Ich bin gespannt, ob diese Infrastruktur, unabhängig davon, wie stark man sie nutzt, den Abstimmenden 82 Rappen pro Tag wert ist. Und wie viele finden, 55 Rappen pro Tag seien genug oder sogar schon zu viel, damit unsere Demokratie vertrauenswürdige Information zur Verfügung gestellt bekommt.
2024 lebten gemäss der Economist Intelligence Unit noch 7,8 Prozent in einer „vollständigen Demokratie“ – deutlich mehr als ein Drittel der Weltbevölkerung lebte unter autoritärer Herrschaft. Und die tut alles, um freie Medien und den Widerstreit der Meinungen zu unterdrücken. Siehe Steve Bannon und Geistesverwandte. Das sollten wir eigentlich erkennen, ganz nüchtern. Und entsprechend abstimmen und die Umfrageinstitute Lügen strafen.
PS. vom 9. März 2026
Keine Frage, der Lead dieses Texts war eine Zuspitzung. Persönlich neigte ich beim Verfassen zur Variante “weiteres Waterloo für die Meinungsforschenden”. Und habe recht behalten. Bemerkenswert: Gradiom, ein KMU im Bereich Scientific Engeneering, das Resultate von Volksabstimmungen durch maschinelles Lernen modelliert, hat das Ergebnis viel präziser vorhergesagt als gfs und Co. Ob dort beim nächsten Mal die Mobilisierungskraft der Zivilgesellschaft besser eingepreist wird? On verra bien.
Sicher ist, dass die Service public-Debatte ohne Anstandspause weitergeht, wie Dennis Bühler in der Republik schreibt. Zur Erinnerung: Die Konzession der SRG SSR läuft 2028 aus.

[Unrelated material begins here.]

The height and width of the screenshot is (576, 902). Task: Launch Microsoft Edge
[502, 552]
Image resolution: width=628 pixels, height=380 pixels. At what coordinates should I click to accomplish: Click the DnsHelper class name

[1] Der Presserat ist das medienethische Selbstregulierungsorgan des Medienplatzes Schweiz. Wer der begründeten Meinung ist, ein Artikel (Print oder online), ein Radio- oder TV-Beitrag (privat oder SRG) habe den Journalismuskodex verletzt, kann beim Presserat Beschwerde einreichen. Ausgewiesene Fachleute beurteilen den Fall; abschliessend und ohne rechtliche Konsequenzen. Auch die SRG SSR arbeitet im Presserat mit, obwohl sie mit ihrer Ombudsstelle sowie der Unabhängigen Beschwerdeinstanz UBI über einen eigenen Meccano verfügt, der anders als der Presserat rechtlich verbindlich ist. UBI-Entscheide können bis ans Bundesgericht bzw. nach Strassburg gezogen werden.
[2] Dieser Text gibt meine private Meinung wieder.
[3] Von den Konzessionsgeldern profitieren auch private Radio- und TV-Sender, die nationale Nachrichtenagentur (Keystone SDA), die Journalismus-Ausbildung, das unabhängige Schweizer Filmschaffen (Pacte de l’audiovisuel) und der Schweizer Presserat.
[4] «Kritischer Journalismus» ist ein Pleonasmus (weisser Schimmel). Journalismus, der diese Bezeichnung verdient, analysiert und hinterfragt herrschende Machtverhältnisse. In einem mehrheitlich von rechts der Mitte stehenden Parteien dominierten System wie jenem der Schweiz wird Journalismus deshalb als linksstehend wahrgenommen oder bezeichnet.
[5] Siehe dazu meinen Dokumentarfilm «Vom Schmuddelkind zum Leitmedium» (2003).